He will be honored with the Civil Rights Achievement Award at the Rev. Dr. Martin Luther King Jr. Community Celebration at 6 p.m. Thursday, Jan. 19 in the Performing Arts Center at Niagara Falls High School.

Bradberry, 69, said his efforts to understand racism began at age nine, in 1957,  when a fire destroyed a three-story tenement in his Allen Avenue neighborhood, killing 18 people who were living in overcrowded conditions. Fifteen of the victims were children, some of whom were his school chums. It was one of the deadliest fires in the city's history.

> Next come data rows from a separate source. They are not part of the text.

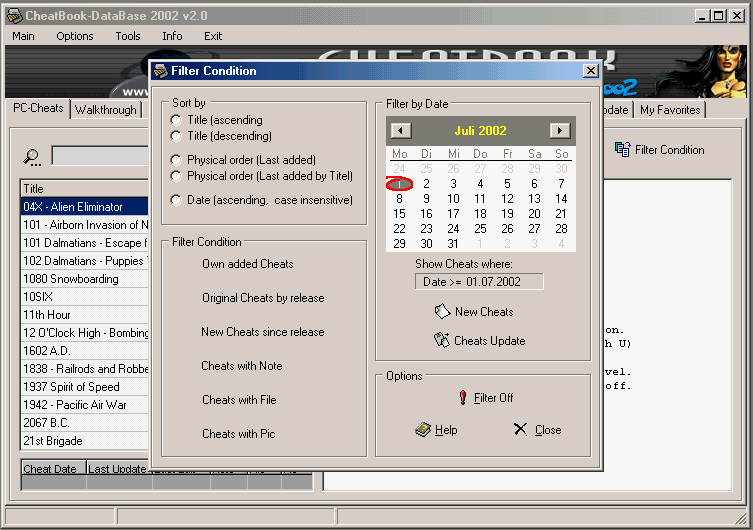Select Title (descending) sort option
The width and height of the screenshot is (753, 530).
176,136
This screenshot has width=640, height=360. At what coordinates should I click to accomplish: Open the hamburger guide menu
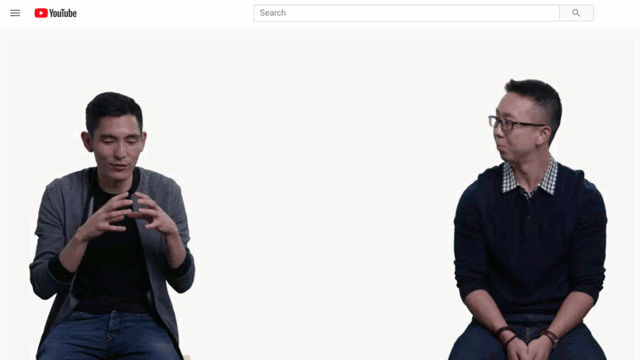pos(15,13)

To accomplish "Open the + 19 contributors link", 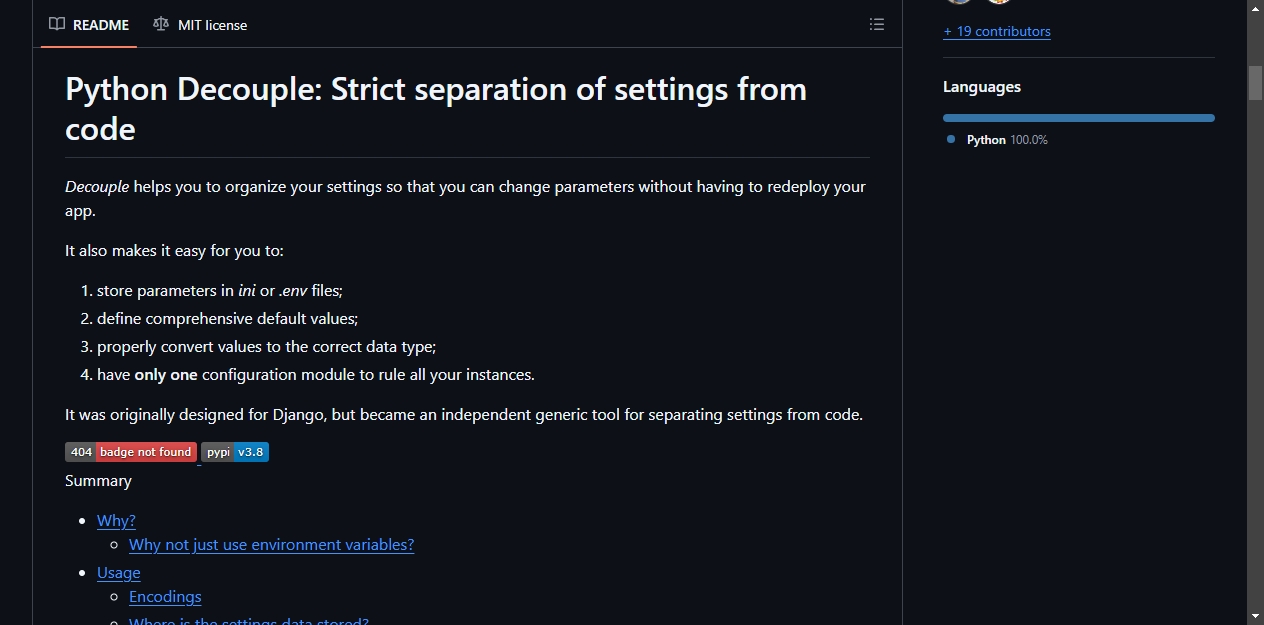I will point(997,31).
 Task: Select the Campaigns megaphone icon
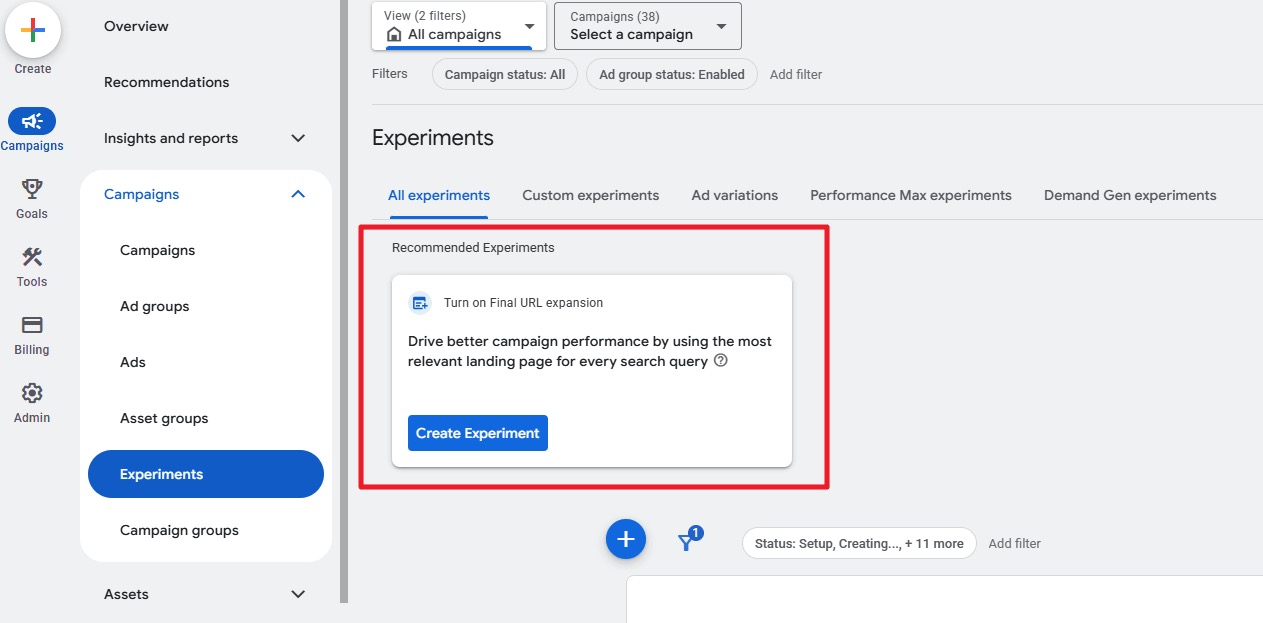32,119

"I still have a hard time talking about it," said Bradberry. "These are my playmates. They died and as I look back I think this really affected me. I started to ask, 'Why?'"

He said he wanted his family to move out of the neighborhood, which sat in the shadow of industrial plants that were belching soot onto the houses and into the family garden. He said he wanted to live on a street with trees and green grass, rather than a dirt yard. His backyard was the train tracks, the Buffalo Avenue factories. His neighborhood was 100 percent black and brown folks, said Bradberry.

"I wondered where were all the white people going, 'Why are we stuck here? Why can't we get out,'" said Bradberry. "My dad owned a garage. he made good money, just like the white people did. My mother said of those other streets, 'Those are white people streets.' But I didn't know what she meant."

Bradberry said when he was a child he didn't even know he lived in such a beautiful waterfront community because it was walled off by factories.

"If you are under 50 and grew up in Niagara Falls all you've seen is decline, the destruction of a once beautiful city," said Bradberry. "Instead of paradise it's a paradox. We took this God-given gift of water going over a cliff - discovered there was power in the water - and used the power to essentially build the factories that polluted and destroyed that city. They pooped all over our community and then left," said Bradberry.

Bradberry, one of eight children, attended Bishop Duffy, a private school in the city where he said he grew up mostly insulated from school yard racism, and then graduated from Niagara University and from the University at Buffalo Law School, graduating in 1979. He served as director of equal opportunity for the City of Niagara Falls and later for Erie County, before being appointed director of neighborhood revitalization by Buffalo Mayor James Griffin. A year later he became the deputy regional director for the New York State Division of Housing and Community Renewal.

In the early 1980s, he relocated to Palm Beach, Fla. and worked there for the Palm Beach County Planning Board, as a consultant to the MacArthur Foundation and for the Florida Department of Revenue.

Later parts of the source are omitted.